O enunciado anterior evidencia as preocupações metodológicas de JBM, chamando a atenção em "Ciência Histórica e Conhecimento do Homem" (1989) que esta é a única ciência a precisar de reconstituir os próprios factos que, depois, lhe compete interpretar ou integrar. Para isso, parte de uma conceção de cultura de base antropológica que afasta as generalidades abstratas, os modelos preconcebidos que têm implícita a conceção de que o homem atua sempre segundo finalidades e meios bem definidos quando, no fundo, é ele próprio que os cria, concebendo uma - entre várias - eficácias. Para JBM os modelos só valem quando dispõem de tempo histórico, sendo, sobretudo, um processo de aplicação, verificação e aprofundamento.

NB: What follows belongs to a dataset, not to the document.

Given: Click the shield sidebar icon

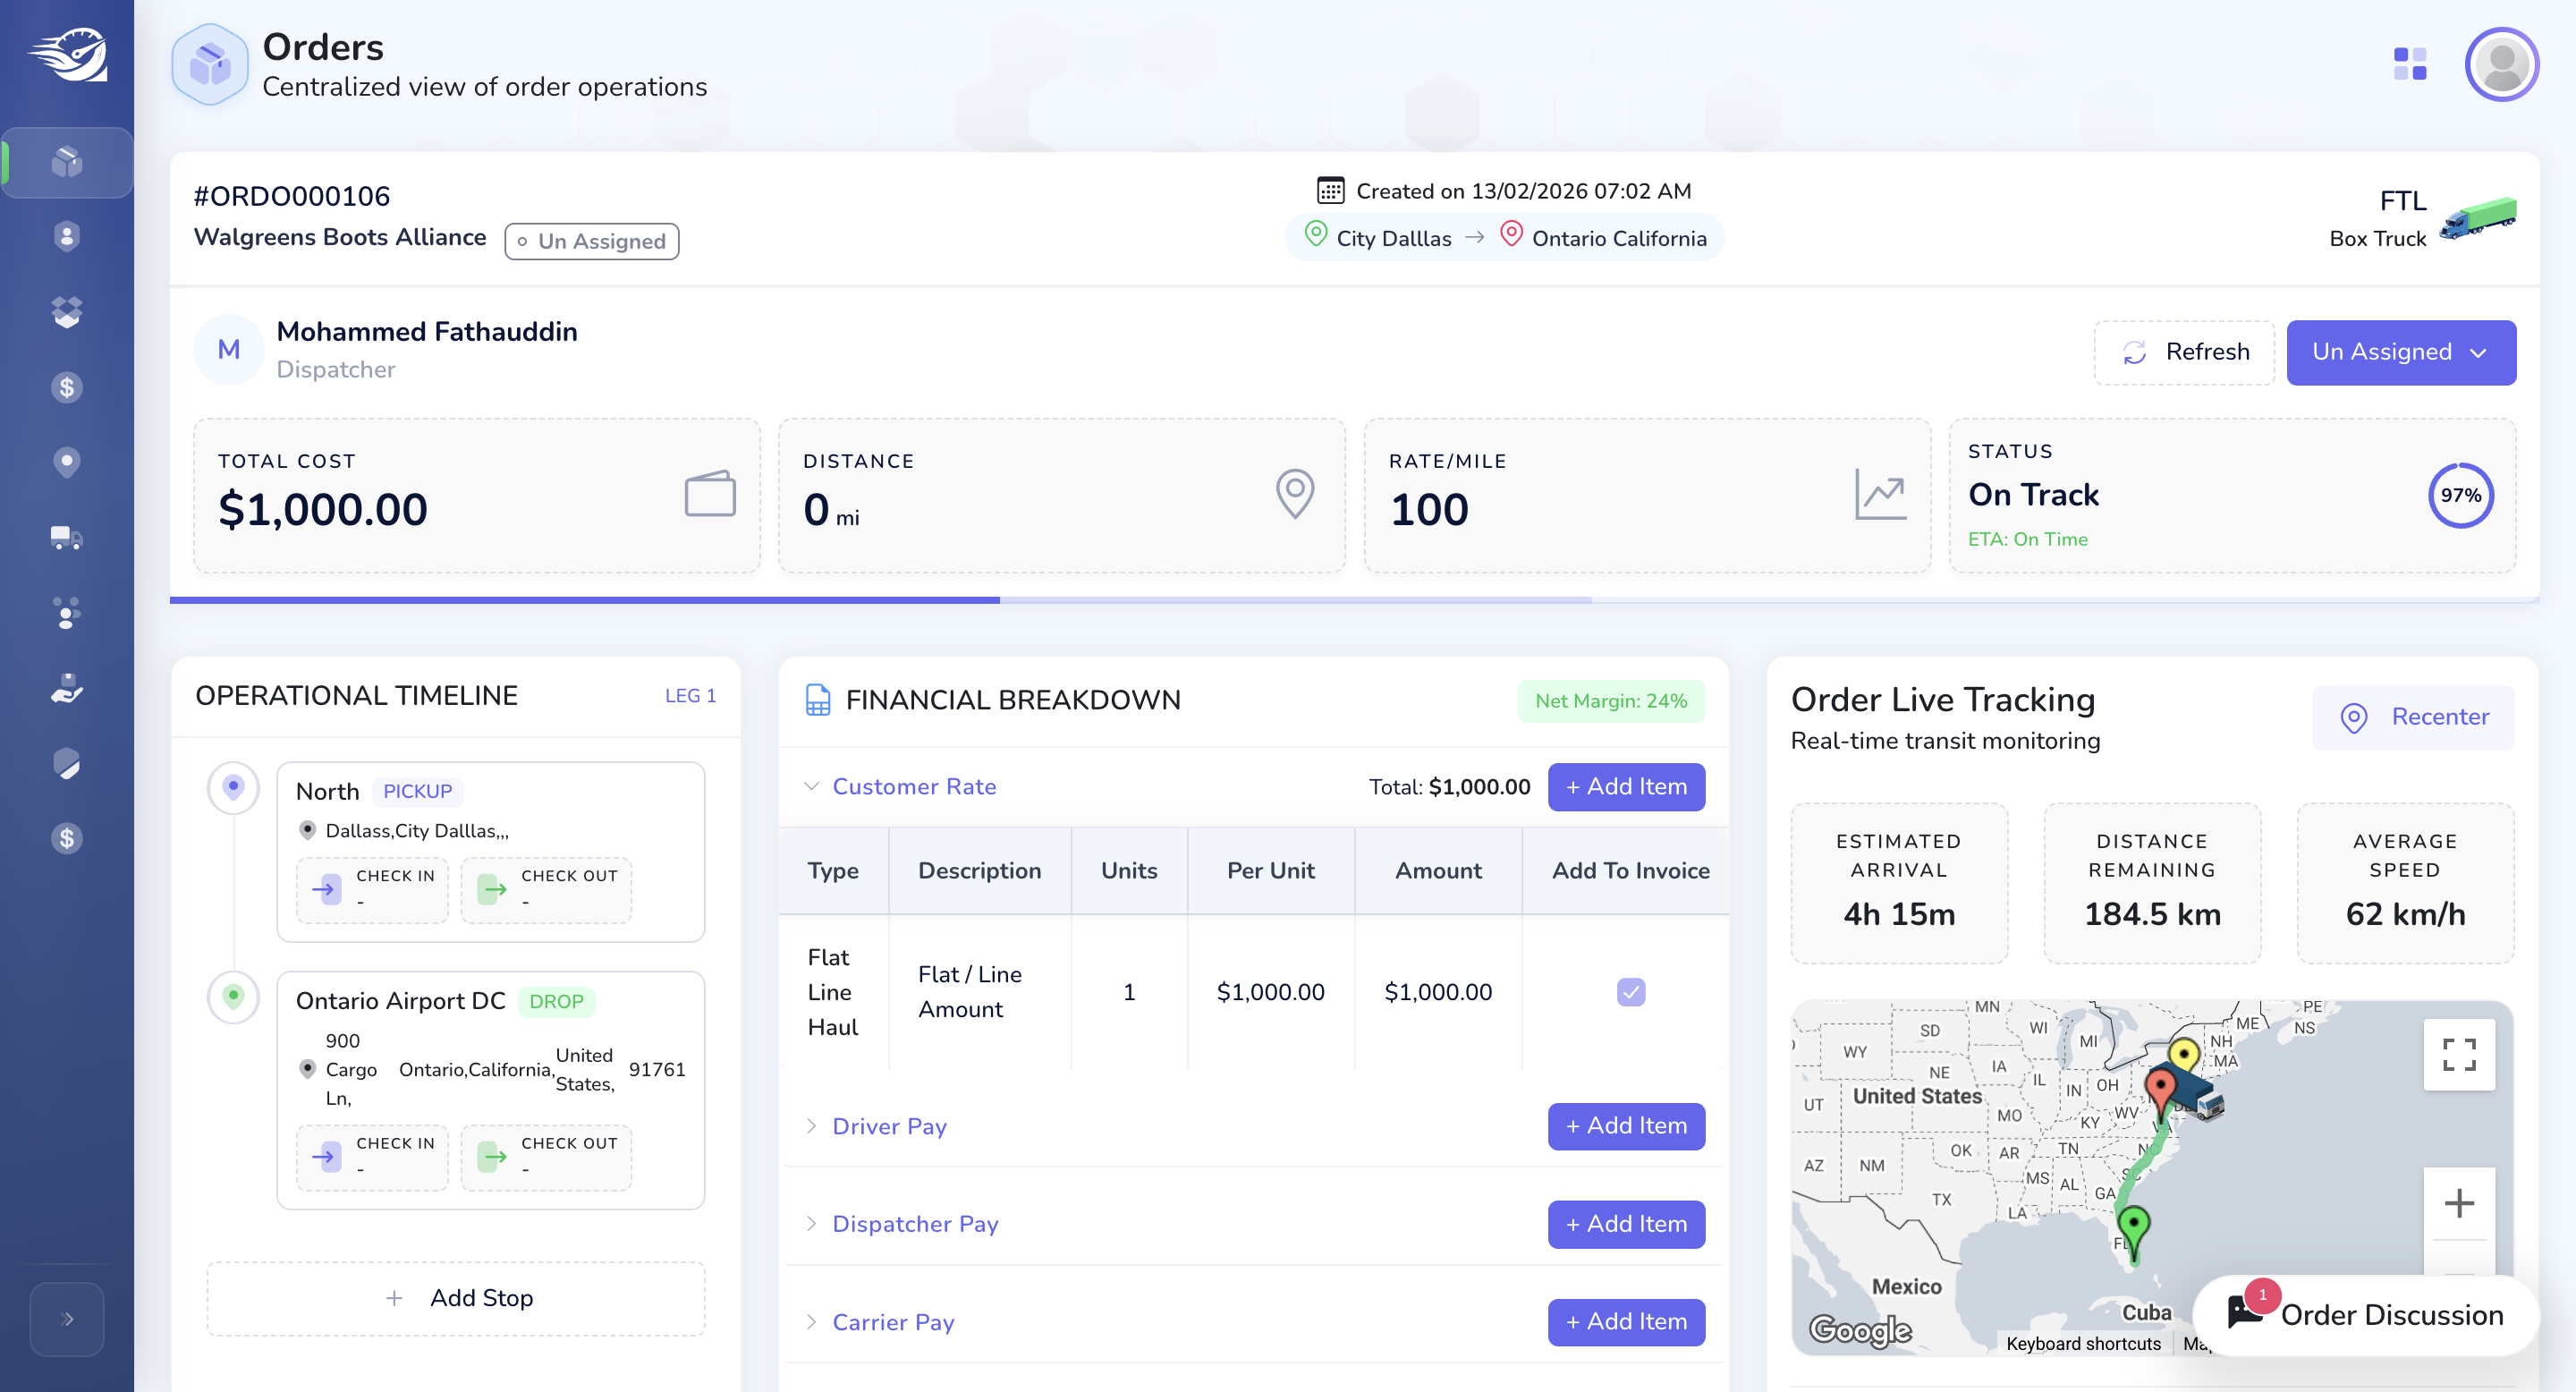Looking at the screenshot, I should [66, 763].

Não dispensam a metodologia específica da averiguação dos factos, antes tentam superar a sua insuficiência com um instrumento de formulação de hipóteses e de organização dos conjuntos humanos. Estes só ganham sentido e operacionalidade numa perspetiva diacrónica. Por um lado, o passado, o saber herdado, as experiências acumuladas são indispensáveis na realização do presente. Por outro, a componente prospetiva permite abalançar para várias previsões.

Em JBM as questões são enunciadas não a partir de ideias simples como a da evidência de uma rutura política, mas procurando nexos de continuidade estrutural. Nele, a coerência entre pensamento e ação, teoria e didática era uma exigência constante. Nas aulas, nos seminários, nas reuniões, apresentava a experiência histórica de forma meticulosa, assente na consulta das fontes, mas não como um saber estático, já feito, antes como um conjunto de problemas sobre os quais se levantavam hipóteses interpretativas, sem preconceitos, nem preocupação de modas ou convicções instaladas, contrariando teses estabelecidas, guiando-se pelo seu próprio raciocínio. As conclusões só podiam ser heterodoxas e polémicas, elas próprias em construção.

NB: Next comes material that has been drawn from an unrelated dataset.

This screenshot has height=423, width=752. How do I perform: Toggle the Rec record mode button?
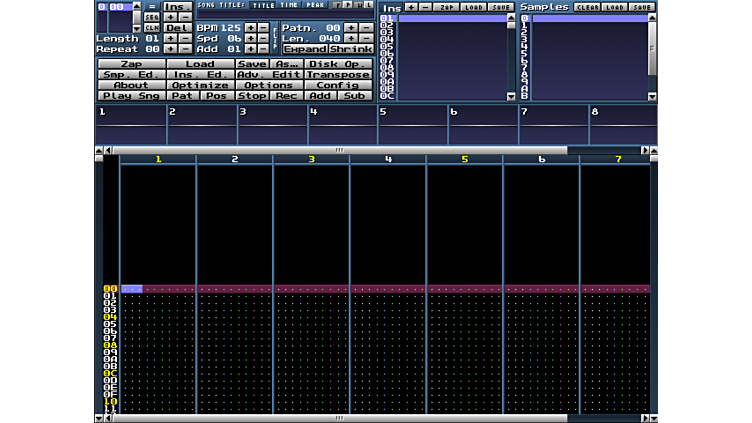[x=286, y=96]
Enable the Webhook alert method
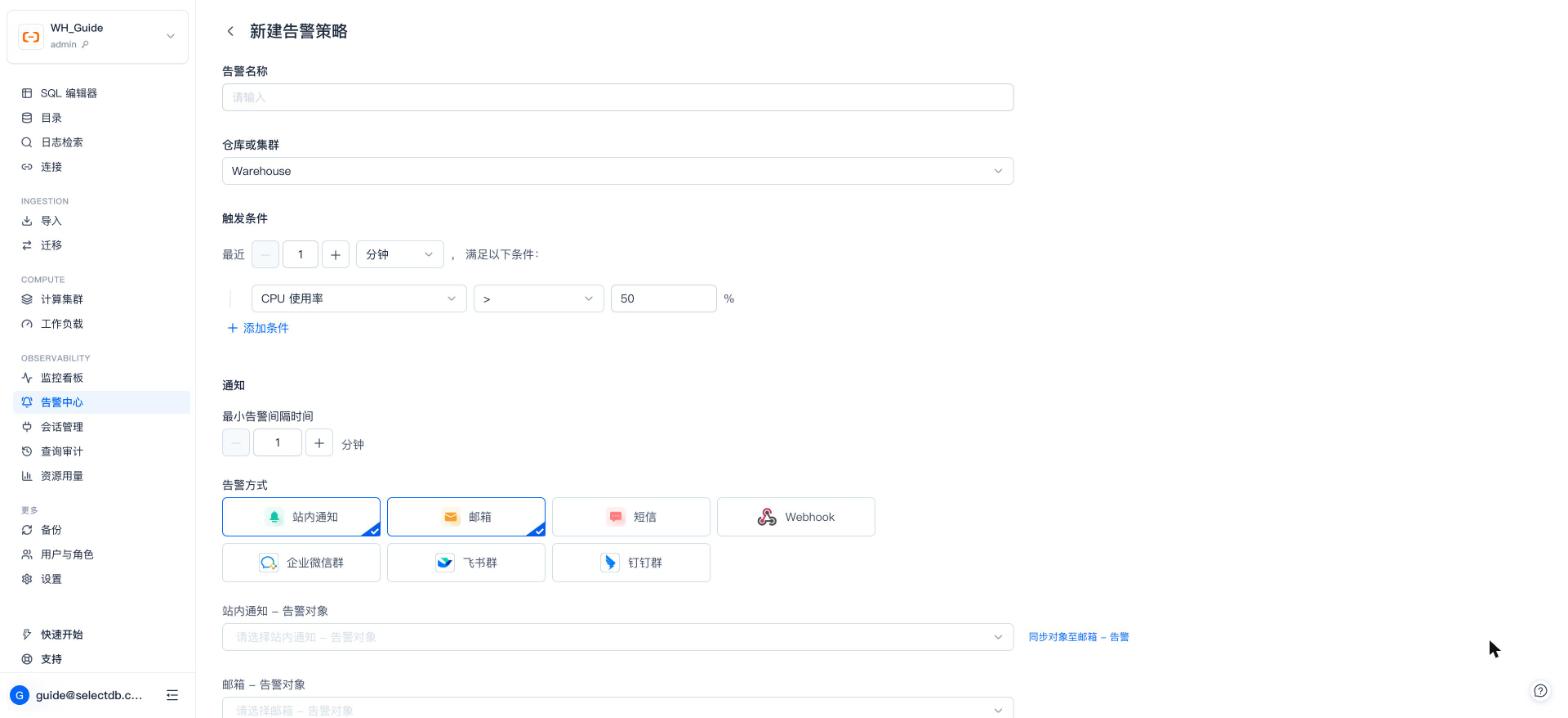 [796, 517]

No Prefácio à primeira edição da "História Diplomática Portuguesa. Constantes e Linhas de Força" (1987) explicará o processo didático subjacente à elaboração de uma obra concebida para o magistério universitário. Começou pelo convite que lhe foi dirigido pelos Altos Estudos da Força Aérea (1976) no sentido de organizar dois seminários destinados a um curso de Estratégia, o que o obrigou a resolver problemas de transferência da metodologia da história social e política para a história diplomática. Seguiu-se a lecionação de uma cadeira de História Diplomática de Portugal na Universidade Católica o que o levou a uma sistematização mais minuciosamente diacrónica, partindo da conjuntura internacional para estabelecer linhas de força orientadoras sem prejuízo de encontrar a resposta portuguesa que lhe foi dada e, assim, adquirir coerência didática e uma formulação concreta em constante verificação. Veio, depois, o desafio do Instituto de Defesa Nacional para a publicação dos textos das aulas em artigos na revista Nação e Defesa, mais tarde reunidos em livro, com uma 2ª edição em 2006. O prometido 2º volume ainda está por editar.

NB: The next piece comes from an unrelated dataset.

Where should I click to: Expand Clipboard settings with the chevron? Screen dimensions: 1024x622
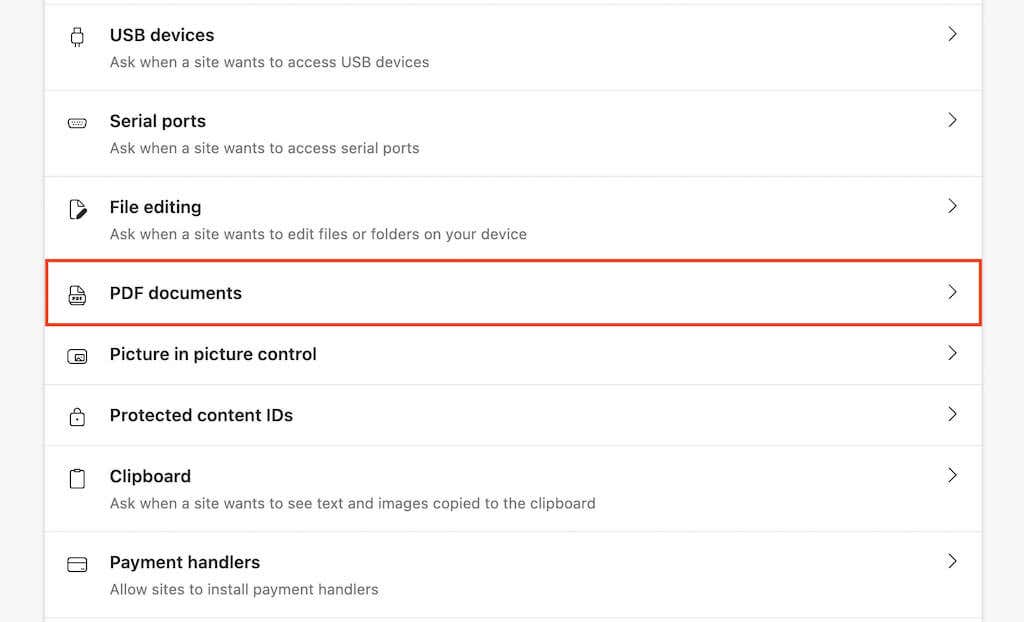tap(952, 475)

A obra evidencia a coerência da metodologia e do modelo pedagógico do autor: partindo do conceito geopolítico de nação situada, liga a política externa à história da sociedade como um todo, aos seus mecanismos de seleção e verificação; relacionando as soluções que os responsáveis pela decisão política foram capazes de impor, com a escolha das propostas que a comunidade foi capaz de estabelecer, perante as condições internacionais e as possibilidades internas de defesa, chama a atenção para as elites como um barómetro objetivo e eficaz para avaliar a capacidade coletiva de coesão e independência. A vida nacional é apresentada como um persistente conjunto próprio, dotado de originais possibilidades criadoras em que mesmo as propostas e modelos externos, muitas vezes recebidos com entusiasmo, são inevitavelmente calibrados por uma experiência amadurecida por séculos de história e de independência nacional.

Nem sempre bem compreendido, o legado historiográfico e pedagógico de JBM não pode dispensar o seu contexto, tal como ele nos ensinou.

Quinto, e último, de uma série de artigos publicados no âmbito do centenário do nascimento de Jorge Borges de Macedo (1921-2021).